On his way to Denton, Bob Doherty thought about Mary Nosser. If Jimmy Baker really had tried to kill her, then it was likely that the whole deal was off. The Ranger and Dwight Crawford had been working for weeks to land Jimmy Baker; Nosser was their bait. The case had developed when Nosser’s boyfriend, Kenneth Ray Bunyard, called Dwight Crawford to his cell in the Denton County jail and suggested a deal. Bunyard and Baker had once been partners in a drug operation, but they fell out and Bunyard was later arrested and charged with stealing cocaine from a local hospital. In return for certain considerations that were never made public, Bunyard fingered Jimmy Baker as “a heavy dealer of marijuana, cocaine, and speed in the Gainesville-Denton area.” Since Baker didn’t live in Denton County, Crawford asked Ranger Bob Doherty for assistance. A big part of a Ranger’s job is to assist local law enforcement agencies, especially in cases where more than one county is involved. Mary Nosser agreed to set up Baker for a marijuana buy, but they also would need an undercover agent to act as the customer. Ranger Doherty telephoned DPS Narcotics in Austin, and agent Ben Neel was dispatched to Denton on special assignment. Neel, a shaggy-haired 41-year-old agent who looked like an aging hippie, posed as “Steve McCloud,” an ex-mafioso heroin dealer from Saint Louis. Nosser had already convinced Baker and his wife, Linda, that “McCloud” was a trusted contact from her own days of street dealing in Saint Louis, and Baker had agreed to sell him fifty pounds of grass. The shipment had arrived over the weekend, but Baker and some of his friends, including Mary Nosser, had decided they would rather party than work, so the meeting with “McCloud” never took place. Maybe Baker had seen the setup and really had tried to kill Nosser, or maybe in the paranoia of the heroin party Nosser just thought so. Either way, it could jeopardize weeks of undercover work. This was a side of Bob Doherty’s job that the public never understood and that made it even more frustrating. The Ranger knew about those dark tunnels that Dwight Crawford described. He knew that without a few breaks they went nowhere.
The break came late Monday afternoon. Apparently the episode with the heroin hadn’t been serious, because Mary Nosser called Captain Crawford and said, “He’s ready to do the deal tonight.”
They moved into action. Crawford arranged for two rooms at the local Ramada Inn, room 154 for “Steve McCloud” and room 155 for his raiding party of cops. By the time Mary Nosser delivered Jimmy and Linda Baker to room 154, the trap was set. Agent Ben Neel, posing as the dealer from Saint Louis, was alone when he opened the door, but listening at the unlocked door of the adjacent room were four heavily armed lawmen—Ranger Bob Doherty, Captain Dwight Crawford, and two of Crawford’s deputies, Bailey Gilliland and Ron “Tracker” Douglas.
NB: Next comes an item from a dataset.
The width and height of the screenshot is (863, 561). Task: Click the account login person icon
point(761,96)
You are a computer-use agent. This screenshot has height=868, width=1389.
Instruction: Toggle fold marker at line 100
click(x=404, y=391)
From the opening conversation, Doherty and Crawford could tell that things were not going as planned. Baker had agreed to bring fifty pounds of marijuana but showed up with only one pound. “I thought you’d want to taste it first,” he told Neel. Neel would testify later that he “simulated” smoking the grass, then gave his approval. Baker telephoned a friend, Joe Fultner, who was supposed to bring the remaining 49 pounds. Neel sent out for beer, and while they waited for the full shipment they drank, passed joints, and listened to Neel’s concocted tales about his Mafia and heroin-dealing days in Saint Louis. When Joe Fultner arrived about an hour later, Doherty, Crawford, and the two deputies burst into the room and made the arrests.
Crawford took charge of the sack that Fultner had delivered. “There’s only nineteen pounds here,” he said--twenty counting the sample Baker brought. Baker told them that was all he could get.